ENTMF 

The UVALID Function

If a character string consists of valid Unicode UTF-8 or UTF-16 data, the UVALID function returns the value zero. If a character string contains invalid Unicode data, the UVALID function returns the index of the first invalid element.

The function type is integer.

General Format

Syntax for General Format for the UVALID function

Arguments

  1. Argument-1 must be of class alphabetic, alphanumeric, national, or UTF-8.

Returned Values

  1. The returned value is an integer, which differs based on argument-1:
    • If argument-1 is of class alphabetic, alphanumeric, or UTF-8, and it consists of valid UTF-8 encoded Unicode data, the returned value is zero.
    • If argument-1 is of class alphabetic, alphanumeric, or UTF-8, and it contains invalid UTF-8 encoded Unicode data, the returned value is the position of the first byte where the invalid UTF-8 data starts.
    • If argument-1 is of class national, and it consists of valid UTF-16 encoded Unicode data, the returned value is zero.
    • If argument-1 is of class national, and it contains invalid UTF-16 encoded Unicode data, the returned value is the position of the first UTF-16 encoding unit where the invalid UTF-16 data starts. This position is one plus the number of well-formed UTF-16 encoding units that precede the invalid data.
Note: The UVALID function indicates whether the character string contains well-formed Unicode UTF-8 or UTF-16 data.

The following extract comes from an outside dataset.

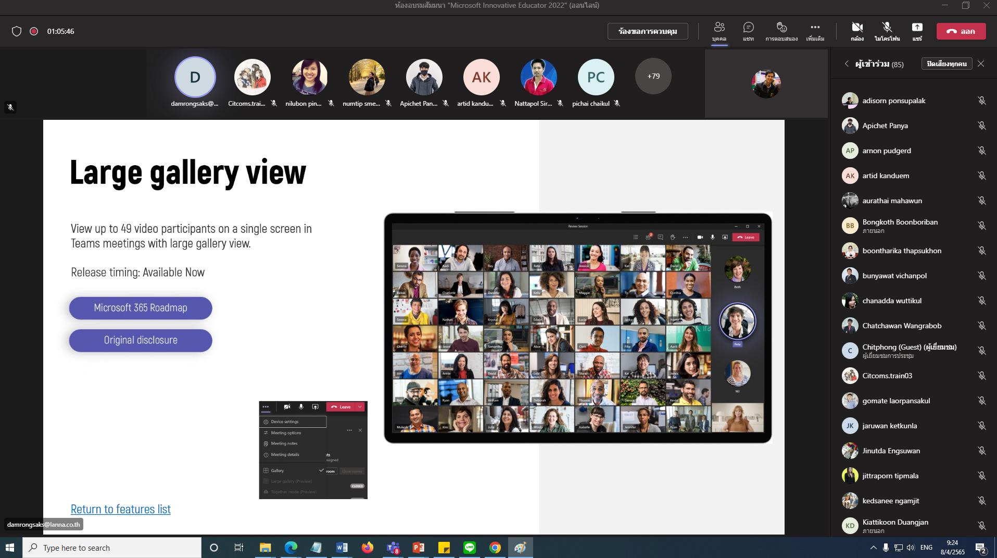Open Microsoft Teams from the taskbar
This screenshot has height=558, width=997.
click(x=393, y=548)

It does not indicate whether any or all of the Unicode code points represented by the character string are assigned to characters.

Comments

This function supports ideographic variation selectors (IVS), allowing the font software to select a different glyph from the default. (If no variation exists or supported then the font software will ignore it.) An IVS consists of Unicode characters in the range U-E0100 – U-E01EF. UTF-16 strings use surrogate pairs in the range U-DB40 + DD00 - U-DB40 + DDEF, and UTF-8 strings use the range 0xF3A08480 - 0xF3A087AF.

A Unicode character followed by an IVS is treated as one character when this function is processed.